Taiwan's Manufacturing Sector Returns to Growth in December for First Time Since February
Taiwan's manufacturing PMI rose to 50.9 in Dec 2025, signaling growth for the first time since Feb, but cost pressures and hiring caution persist.
Taiwan's manufacturing sector returned to growth territory in December 2025, as the S&P Global Manufacturing PMI climbed to 50.9, up from 48.8 in November. This marks the first improvement in operating conditions since February. The rise indicates a positive shift in industrial activity, supported by better demand and relatively stable external sales, even as global economic growth remains subdued.
Data showed that both output and new orders increased for the first time since March, with companies reporting improved demand conditions and steady export orders - signaling the beginning of a gradual recovery.

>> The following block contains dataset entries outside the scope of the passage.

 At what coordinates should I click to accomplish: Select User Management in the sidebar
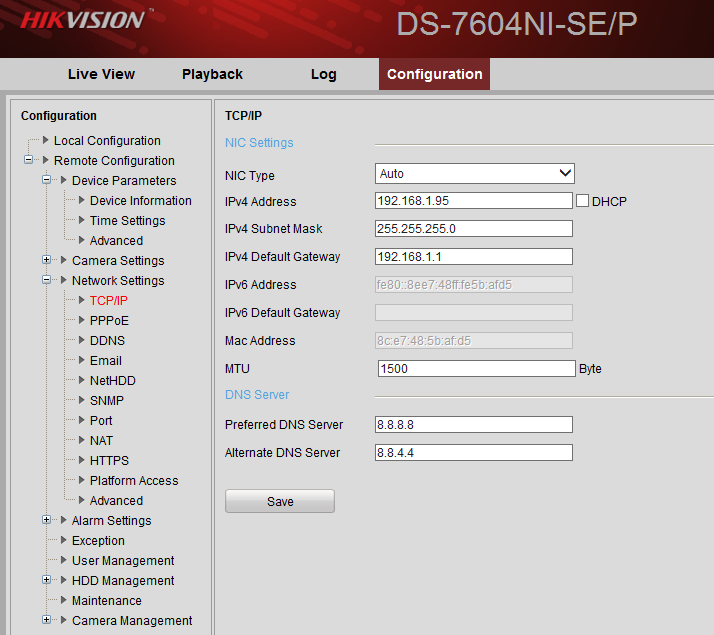click(x=122, y=561)
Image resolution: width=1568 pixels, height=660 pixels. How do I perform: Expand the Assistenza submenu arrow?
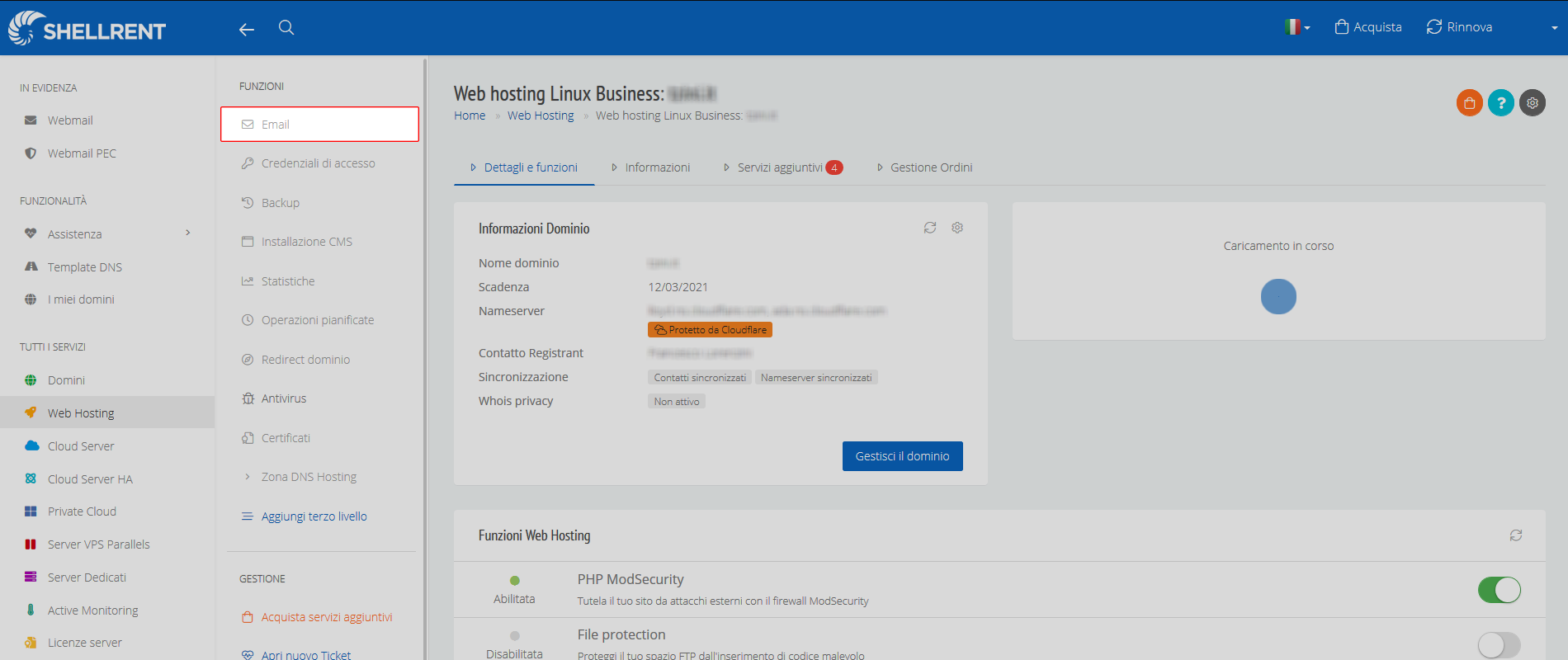click(x=188, y=233)
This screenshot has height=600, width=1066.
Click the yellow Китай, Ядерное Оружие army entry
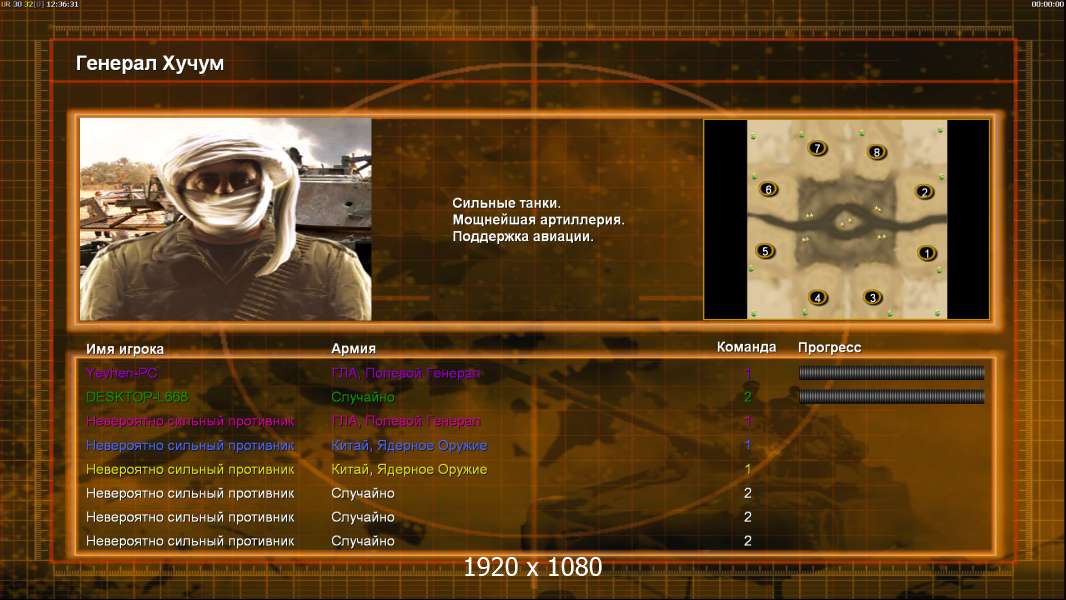point(409,469)
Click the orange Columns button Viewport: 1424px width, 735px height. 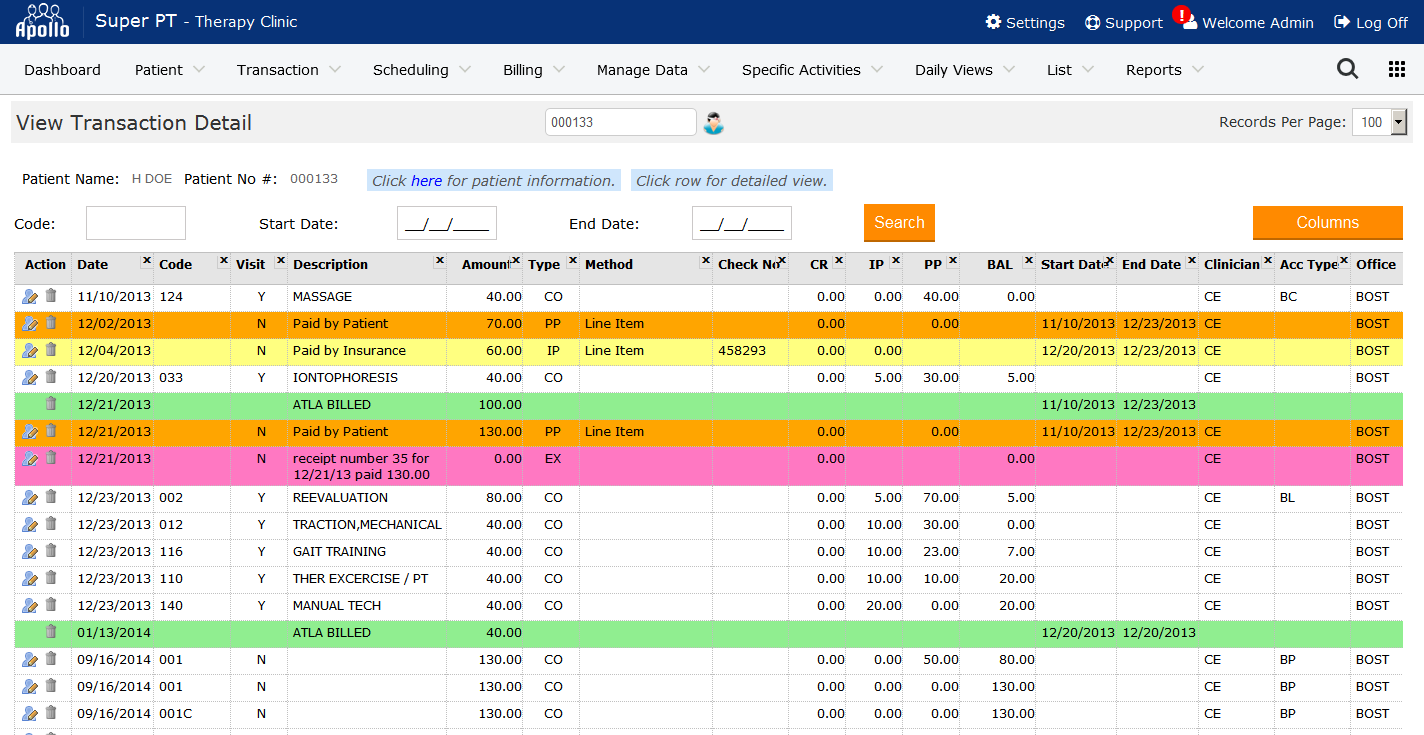click(1327, 222)
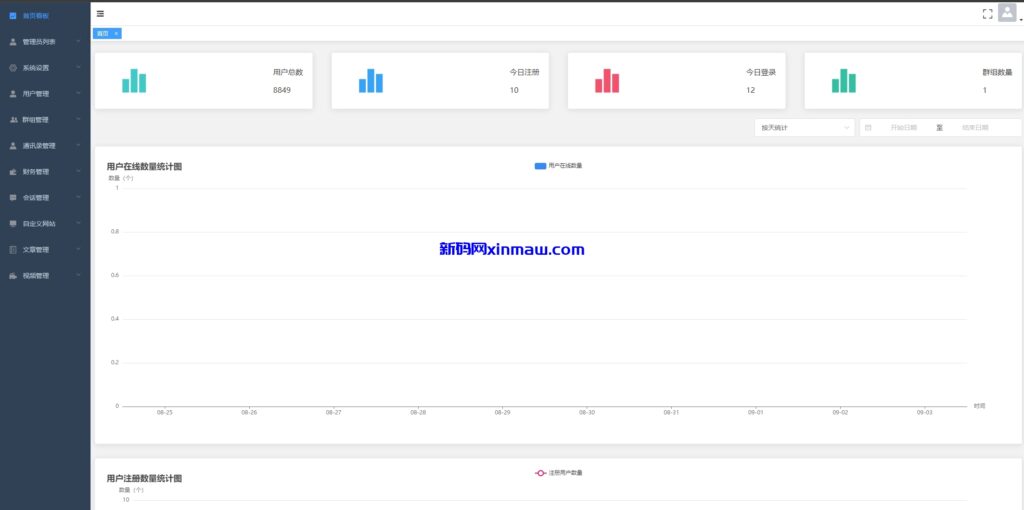1024x510 pixels.
Task: Toggle the 用户在线数量 chart legend
Action: (x=558, y=165)
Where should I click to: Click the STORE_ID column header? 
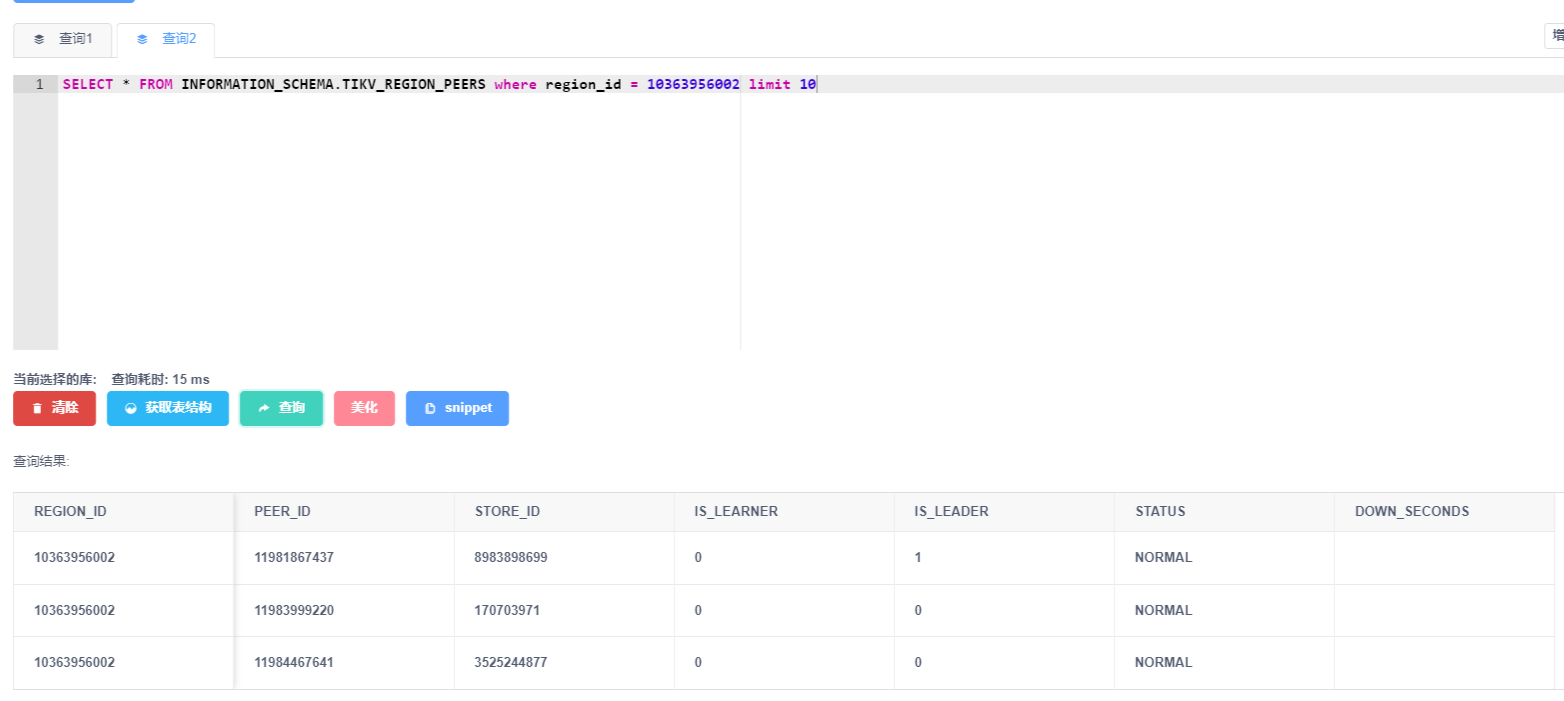(x=507, y=511)

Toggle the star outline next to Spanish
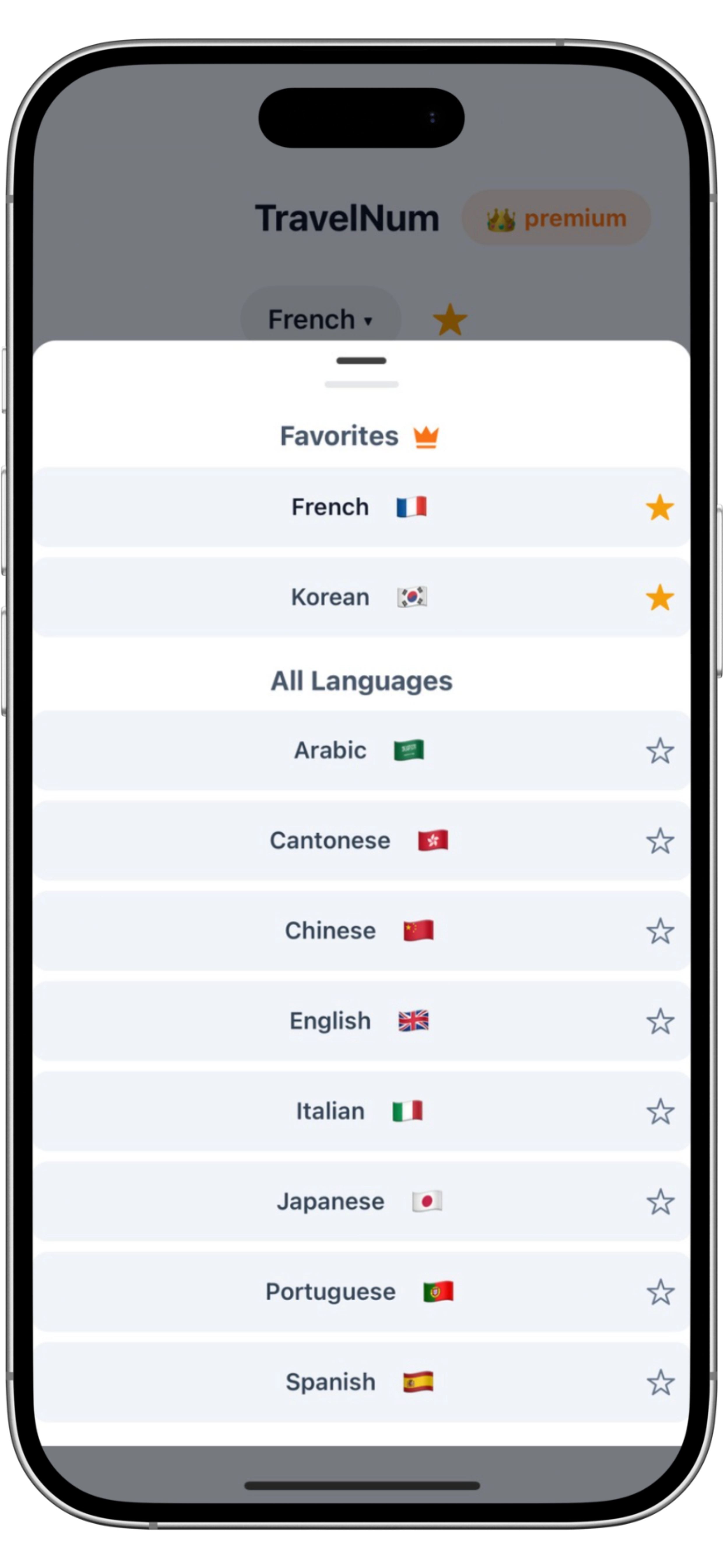tap(661, 1382)
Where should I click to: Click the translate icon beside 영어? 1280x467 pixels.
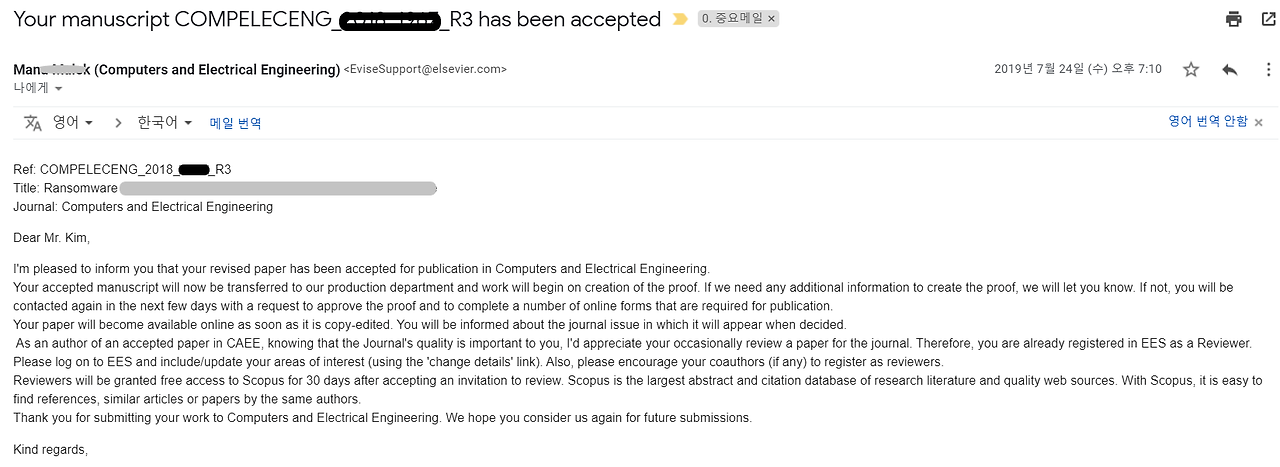coord(33,123)
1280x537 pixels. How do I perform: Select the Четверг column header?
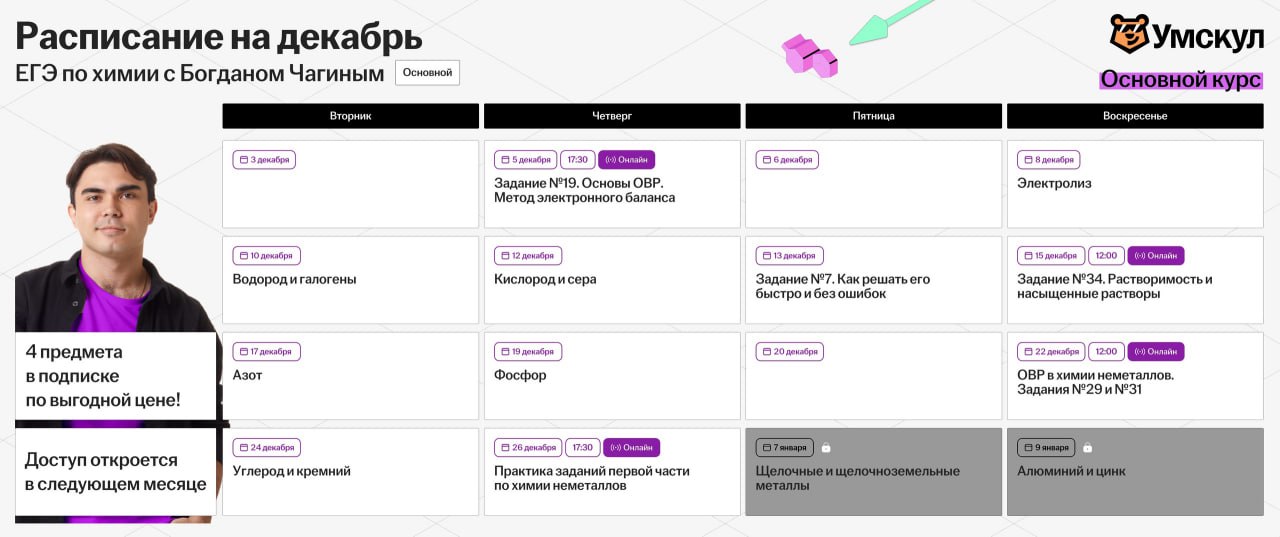tap(612, 116)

Production volumes grew modestly, and purchasing activity as well as inventories were up, reflecting expectations of better sales ahead.
On the downside, employment levels dipped slightly as firms remained cautious in hiring amid mounting cost pressures. Input costs surged at the fastest pace in about 17 months, driven by higher raw material prices and supply shortages. Output prices, however, saw only limited increases due to weak pricing power among manufacturers.
The survey also indicated improved business confidence, with production expectations for the next year at their highest since March, suggesting cautious optimism for further recovery.
EcoPulse24 Analysis: The return of Taiwan's PMI above 50 signals a significant turning point after a prolonged contraction, underpinned by stronger domestic demand and stable exports. However, ongoing cost increases and weak pricing power remain key challenges for profit margins, explaining continued hiring caution. Overall, the data points to a gradual and cautious recovery, with its sustainability depending on global demand and supply chain stability in 2026.